Amazônia e Zona Franca de Manaus são referenciais indissociáveis que exigem as mesmas preocupações. A premissa sagrada do formato de desenvolvimento, que defendemos, é de que a economia do programa de desenvolvimento regional aqui adotado ande de braços dados com a ecologia. Somente assim, cumpriremos papel fundamental de garantir que a indústria do Amazonas se curve diante do altar da sociobiodiversidade amazônica. Isso é aprendizagem na Amazônia desde quando essa política do Estado brasileiro aqui se instalou. E há consenso entre as lideranças empresariais de que a economia do futuro já começou.
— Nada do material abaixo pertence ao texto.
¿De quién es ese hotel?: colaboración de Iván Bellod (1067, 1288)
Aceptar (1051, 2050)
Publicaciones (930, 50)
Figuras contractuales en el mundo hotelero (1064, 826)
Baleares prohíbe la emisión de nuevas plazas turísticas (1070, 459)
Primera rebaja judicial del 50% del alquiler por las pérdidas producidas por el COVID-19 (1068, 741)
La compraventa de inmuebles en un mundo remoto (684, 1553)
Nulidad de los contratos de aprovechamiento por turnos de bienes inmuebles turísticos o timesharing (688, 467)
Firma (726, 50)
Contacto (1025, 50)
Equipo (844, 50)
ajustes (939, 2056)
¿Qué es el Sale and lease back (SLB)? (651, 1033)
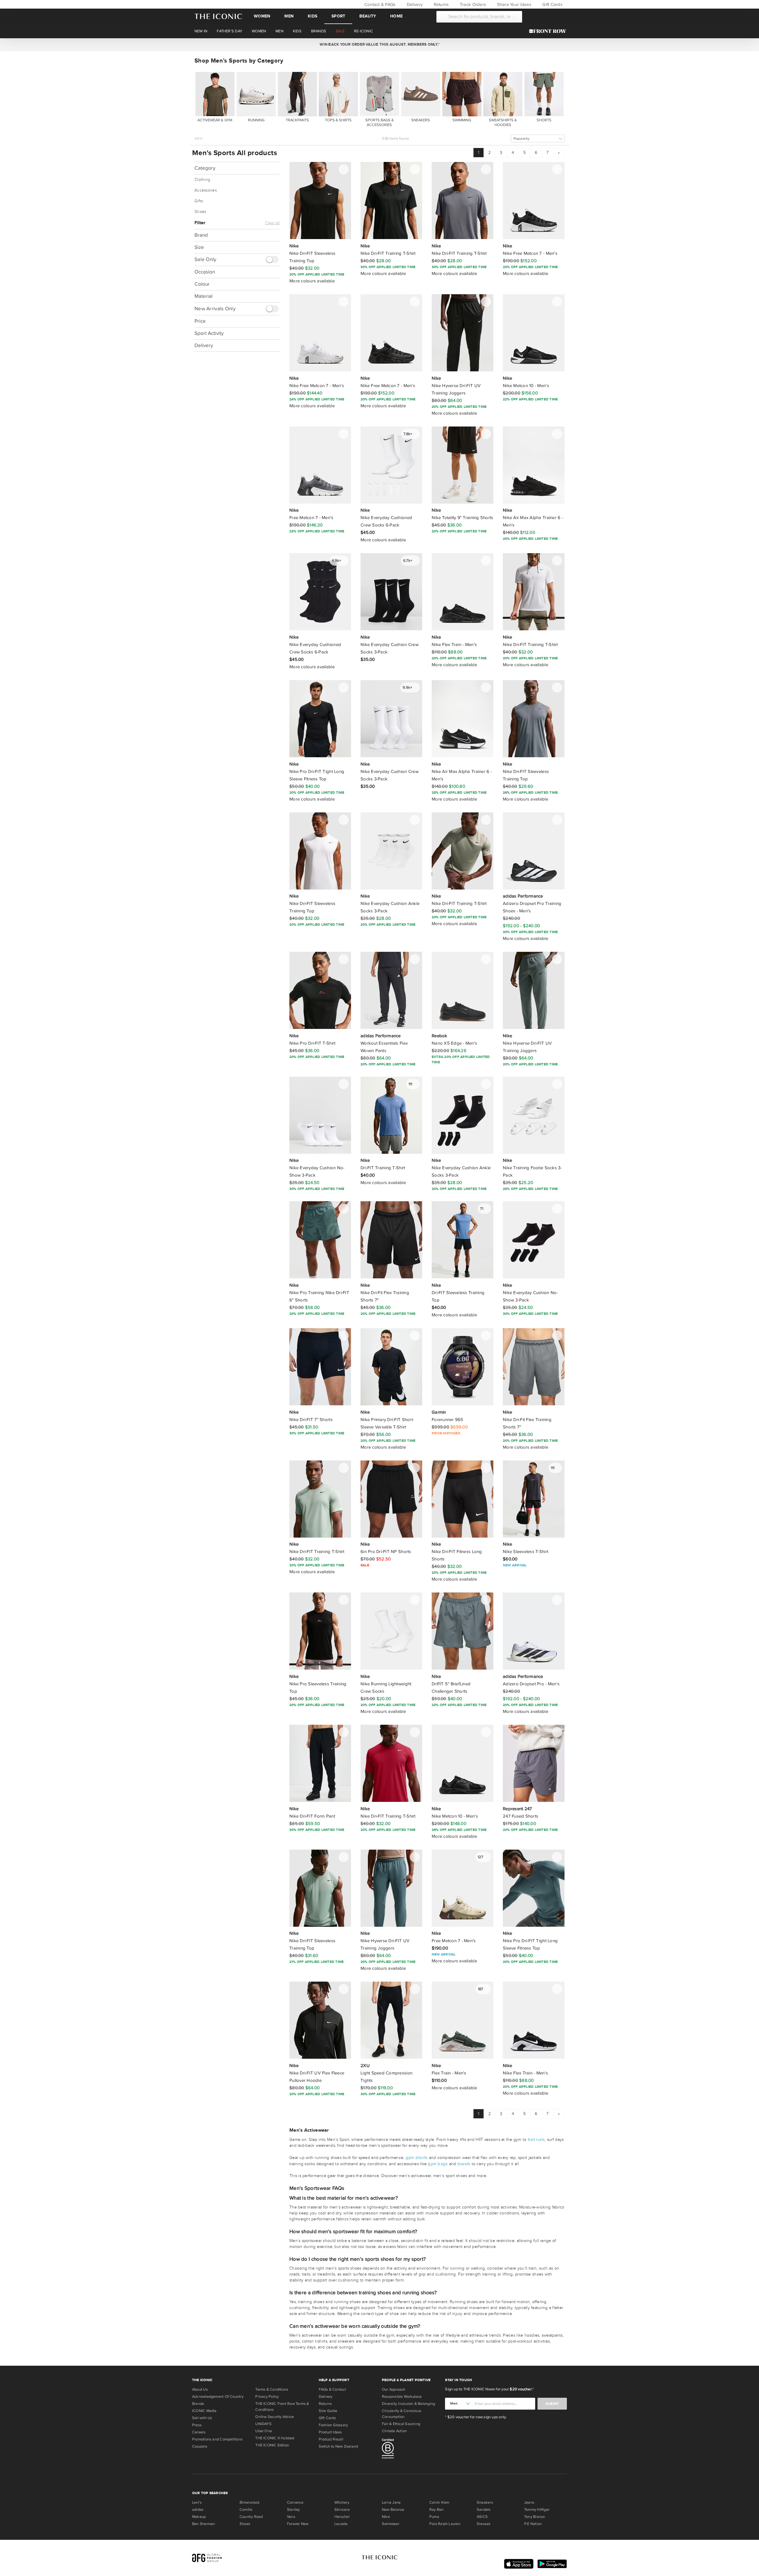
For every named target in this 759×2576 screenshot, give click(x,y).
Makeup (199, 2517)
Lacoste (341, 2524)
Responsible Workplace (402, 2396)
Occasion (204, 272)
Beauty (367, 16)
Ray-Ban (436, 2509)
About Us (200, 2389)
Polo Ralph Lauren (444, 2524)
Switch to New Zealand (338, 2446)
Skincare (342, 2509)
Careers (199, 2432)
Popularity (522, 139)
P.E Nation (533, 2524)
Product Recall (331, 2439)
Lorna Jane (391, 2502)
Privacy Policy (267, 2396)
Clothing (202, 179)
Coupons (200, 2446)
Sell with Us (202, 2418)
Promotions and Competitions (217, 2439)
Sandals (484, 2509)
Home (396, 16)
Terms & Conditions (271, 2389)
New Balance (393, 2509)
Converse (295, 2502)
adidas (197, 2509)
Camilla (246, 2509)
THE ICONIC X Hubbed (274, 2438)
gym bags (438, 2163)
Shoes (200, 211)
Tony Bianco (534, 2517)
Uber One (263, 2431)
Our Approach (394, 2389)
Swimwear (390, 2524)
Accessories (205, 190)
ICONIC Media (204, 2411)
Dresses (484, 2524)
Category (204, 168)
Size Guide (328, 2411)
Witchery (341, 2502)
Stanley (293, 2509)
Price (200, 321)
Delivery (414, 4)
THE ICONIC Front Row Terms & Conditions (282, 2407)
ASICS (482, 2517)
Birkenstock (250, 2502)
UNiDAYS (263, 2424)
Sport (338, 16)
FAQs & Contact (332, 2389)
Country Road (251, 2517)
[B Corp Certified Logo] (411, 2450)
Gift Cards (551, 4)
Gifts (198, 201)
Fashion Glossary (333, 2425)
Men (289, 16)
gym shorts (417, 2157)
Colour (202, 284)
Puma (434, 2517)
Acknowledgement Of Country (217, 2396)
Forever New (297, 2524)
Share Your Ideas (513, 4)
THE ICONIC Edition (272, 2445)
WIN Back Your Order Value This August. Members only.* (379, 44)
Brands (198, 2404)
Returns (440, 4)
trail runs (536, 2139)
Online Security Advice (274, 2417)
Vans (291, 2517)
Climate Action (394, 2431)
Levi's (197, 2502)
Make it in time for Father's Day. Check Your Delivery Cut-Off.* (379, 44)
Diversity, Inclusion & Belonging (408, 2404)
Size (199, 247)
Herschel (342, 2517)
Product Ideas (330, 2432)
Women (262, 16)
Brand (201, 235)
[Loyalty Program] (549, 31)
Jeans (529, 2502)
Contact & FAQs (379, 4)
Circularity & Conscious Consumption (401, 2414)
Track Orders (472, 4)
Para nós, sejamos sensatos, não nos atrai o conceito de futuro desconectado da história vivida até aqui. 0 desafio diário de reduzir as desigualdades regionais e os constrangedores indicadores de desenvolvimento humano de nossa região são elementos de uma trajetória: avanços, incompreensões e eventuais equívocos. 0 futuro não pode ser aceito como algo imponderável, idealista e desconectado do agora. Manter a floresta e proteger seus habitantes é exigir que o poder público aplique na região a riqueza que aqui é produzida, pois se trata de um preceito constitucional.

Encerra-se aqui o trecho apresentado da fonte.